2014年雨伞运动之后,大学学生会除了拒绝参与支联会的“六四”晚会外,近年也逐渐不再独自举办论坛或其他纪念的活动。根据各学生会代表的陈述,前一项决定的理由,是无法认同支联会的“建设民主中国”、“平反六四”等纲领;而后一项的决定,则建基于找不到“新议题”或“新出路”。大学学生会提出的理据,从逻辑到实证,都存在很可以商榷的问题。然而,我猜想,真正在支撑他们立场的力量,也许并不是理性分析,而是一种由复杂的情绪(包括绝望和虚无)编织而成的情感政治。
学生会的理据
大学学生会决定不再出席“六四”晚会,因为他们拒绝肩负“平反六四”、“建设民主中国”的“责任”。根据《众新闻》的报导,中文大学学生会外务副会长“虽认同平反六四,但不会认为这是我国家的事,亦不认同需要平反六四,香港才能达到民主。平反六四就像帮遥远地方的人建设民主,但自己的地方却做不好”;而城市大学学生会外务副会长则表示:“我们已没有一种大中华情意结。平反六四的责任不应在我们身上,应由中国人自己完成”;类似的观点也见诸于理工大学学生会会长:“平反六四不是由香港人负责,香港人至少应先顾及香港,香港现在的民主进程也未完善。我们重视的不是中国,而是香港前景”,他认为六四意义在于揭示中共的残暴,“当知道了中共的残暴,便不用理会那边(内地),这里(香港)更重要”;教育大学学生会会长则表示:“若香港人继续在中共政权下争取民主,下场也会与六四一样。我们应考虑跳出中共框框下争取民主,例如自决、港独,但需要民间讨论。”

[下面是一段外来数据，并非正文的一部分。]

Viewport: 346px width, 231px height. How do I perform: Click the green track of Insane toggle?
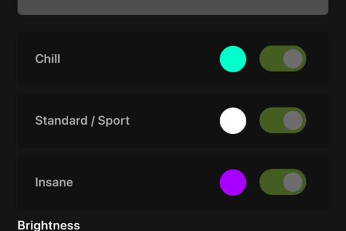pos(269,182)
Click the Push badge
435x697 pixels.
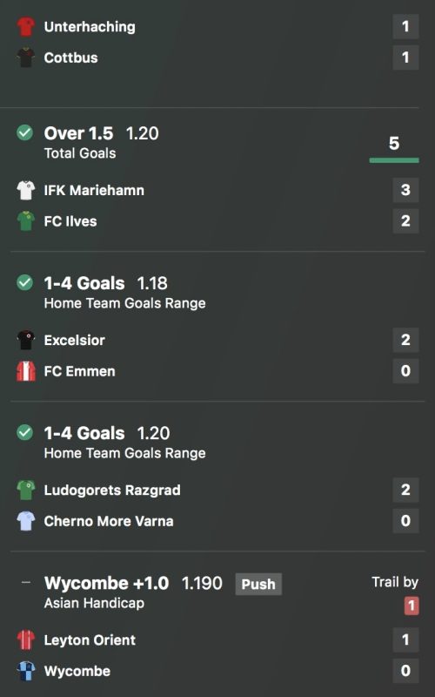(258, 584)
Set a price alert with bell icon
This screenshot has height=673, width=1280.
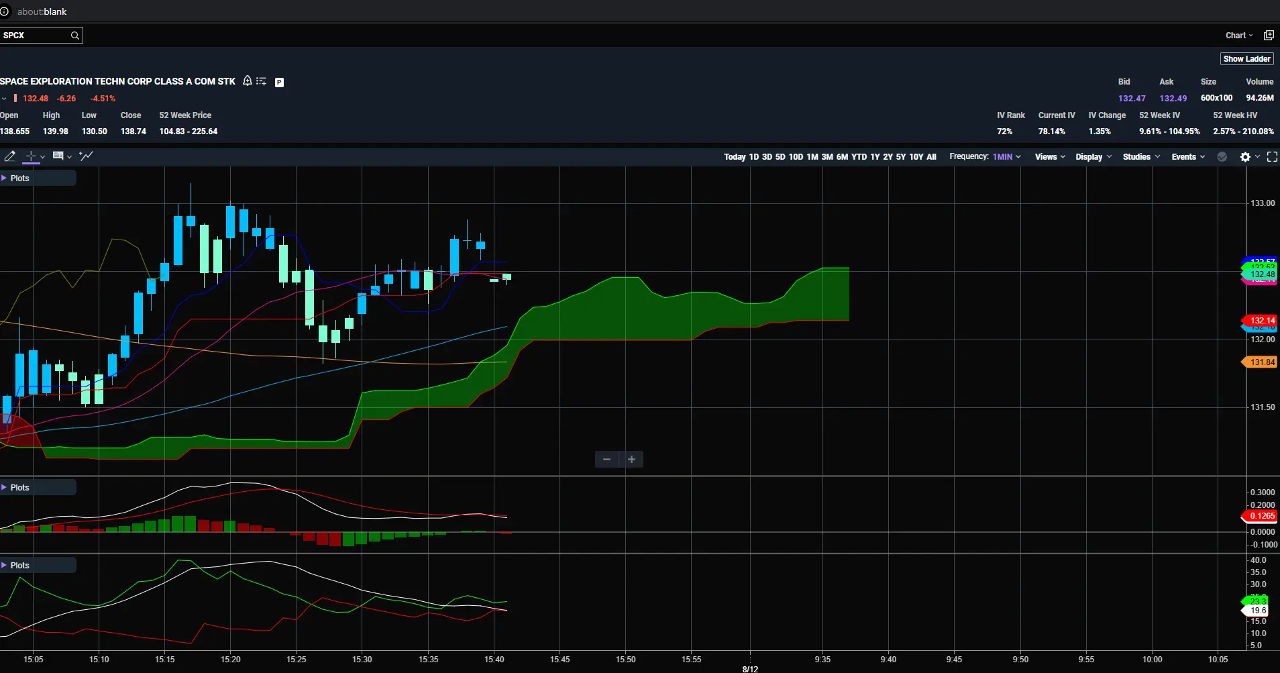point(248,81)
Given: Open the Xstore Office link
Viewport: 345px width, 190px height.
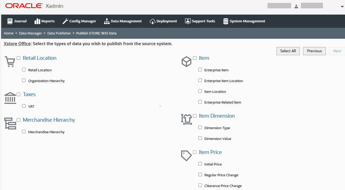Looking at the screenshot, I should pos(17,43).
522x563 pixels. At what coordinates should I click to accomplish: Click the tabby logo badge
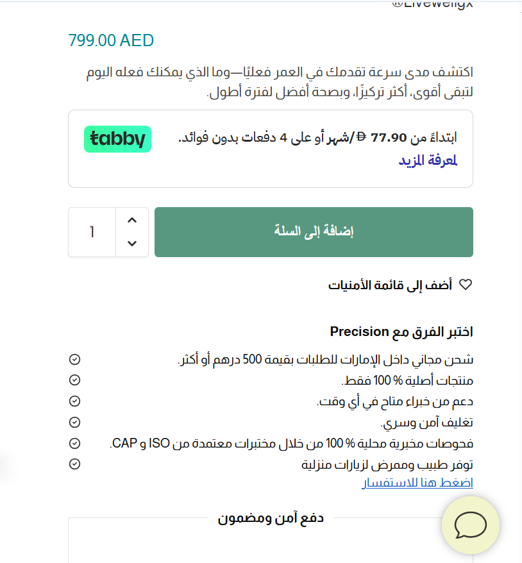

而学生会不再自行举办论坛或其他纪念活动,理由是“不想讨论相同的事”、“行礼如仪”,或“找不到一个新方向剖析六四这件事”,又或未能“团结整个学界”、“动员能力不高”。中大学生会会长概括地说:“我们在没有新出路之下,暂时搁置六四活动。”
这些说出来的理由,似乎都经不起严谨的推敲。例如,选择纪念“六四”与否,并非只是一项“责任”,更不必只剩下“建设民主中国”、“平反六四”的目的。事实上,纪念往往建基于朴素的情感,或敬重前人的贡献和牺牲。又例如,爱护“香港”,为何就不用理会“中国”,又或毋须“帮遥远地方的人建设民主”?是否能假设“香港”可完全隔绝于世界其他地方,独自建立“民主”?在全球各地连系日深的社会脉络下,如果世界其他地方变得愈来愈专制、“残暴”,“香港”真能独善其身吗?最后,“没有新出路”是不办论坛的因,还是缺乏认真讨论之果?然而,缺乏连贯的逻辑和实证支持,并不代表大学学生会所选择的立场,没有原因或依据。